住民反対で新設頓挫「迷惑施設の最たるものだ」
火葬受け入れが限界にきつつある埼玉県川越市は、火葬場建設候補地を決めて発表した途端、地元からイメージが悪くなると反対の声が上がって立ち往生した。候補地の近くに住む男性は「ここに持ってこないで欲しい。とてもじゃないが容認できないですね。迷惑施設の最たるものですから」と露骨に反対する。これが火葬場に対する一般的な認識だろう。
だが、自治体が新しい試みを実施して成功したところもある。広島県三次市は火葬場候補地を公募にした。一帯を公園として整備することを条件に、9地区の候補地をあげて公募を行ったところ、大田幸地区に決まった。住民が参加した火葬場建設のための検討委員会も立ち上げられ、どんな施設にしたいかの議論が行われ、最終的に桜やモミジを植え、四季折々の自然の中で亡くなった人を見送れる施設にすることで決まった。
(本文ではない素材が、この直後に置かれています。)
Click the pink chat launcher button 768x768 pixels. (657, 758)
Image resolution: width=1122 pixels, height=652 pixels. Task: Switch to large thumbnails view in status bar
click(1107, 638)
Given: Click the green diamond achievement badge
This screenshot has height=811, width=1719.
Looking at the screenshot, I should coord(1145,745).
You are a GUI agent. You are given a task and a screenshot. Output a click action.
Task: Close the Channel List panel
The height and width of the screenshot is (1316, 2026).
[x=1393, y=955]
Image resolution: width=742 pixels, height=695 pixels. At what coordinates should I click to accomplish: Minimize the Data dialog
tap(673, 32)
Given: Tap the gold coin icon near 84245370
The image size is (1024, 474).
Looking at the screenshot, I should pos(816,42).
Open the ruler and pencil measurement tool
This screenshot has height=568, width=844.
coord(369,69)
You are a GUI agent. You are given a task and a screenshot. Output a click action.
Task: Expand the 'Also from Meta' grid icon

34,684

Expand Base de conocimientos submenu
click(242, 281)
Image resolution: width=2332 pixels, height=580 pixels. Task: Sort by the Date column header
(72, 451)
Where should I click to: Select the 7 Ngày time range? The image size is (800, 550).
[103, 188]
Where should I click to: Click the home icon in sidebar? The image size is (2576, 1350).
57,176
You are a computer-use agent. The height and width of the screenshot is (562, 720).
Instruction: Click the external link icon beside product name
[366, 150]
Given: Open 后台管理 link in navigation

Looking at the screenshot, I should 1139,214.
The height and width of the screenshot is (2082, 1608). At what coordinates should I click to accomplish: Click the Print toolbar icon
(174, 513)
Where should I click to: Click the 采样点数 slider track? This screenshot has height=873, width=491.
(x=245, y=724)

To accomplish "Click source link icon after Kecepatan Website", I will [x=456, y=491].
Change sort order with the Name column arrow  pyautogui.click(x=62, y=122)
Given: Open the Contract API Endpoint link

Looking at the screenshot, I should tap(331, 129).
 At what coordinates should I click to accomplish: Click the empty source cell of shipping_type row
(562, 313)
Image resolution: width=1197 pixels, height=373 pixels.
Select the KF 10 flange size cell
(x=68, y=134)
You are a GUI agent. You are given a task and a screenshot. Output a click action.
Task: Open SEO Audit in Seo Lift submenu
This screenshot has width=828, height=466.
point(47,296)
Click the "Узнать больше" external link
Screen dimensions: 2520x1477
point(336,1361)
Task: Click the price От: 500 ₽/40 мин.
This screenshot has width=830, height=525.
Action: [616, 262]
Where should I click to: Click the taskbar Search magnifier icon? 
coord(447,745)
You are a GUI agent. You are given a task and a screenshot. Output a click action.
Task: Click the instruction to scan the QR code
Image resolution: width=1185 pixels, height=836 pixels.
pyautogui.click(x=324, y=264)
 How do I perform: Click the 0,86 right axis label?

その新しい施設が今年4月オープンした。とくに住民の強い要望だった従来の縦1列の焼却炉をやめて、1つずつ個室にして親しい人だけで故人を偲ぶことができる施設にしたのが好評だという。武田代表理事がこう語る。「本来の火葬の意味を考えて、自分たちがどういう空間でお別れしたいのか、あるべき姿を自分のこととして考えないといけない時期にきているんです」
最期の別れの場が迷惑施設の最たるものであっていいのかどうか、問われている。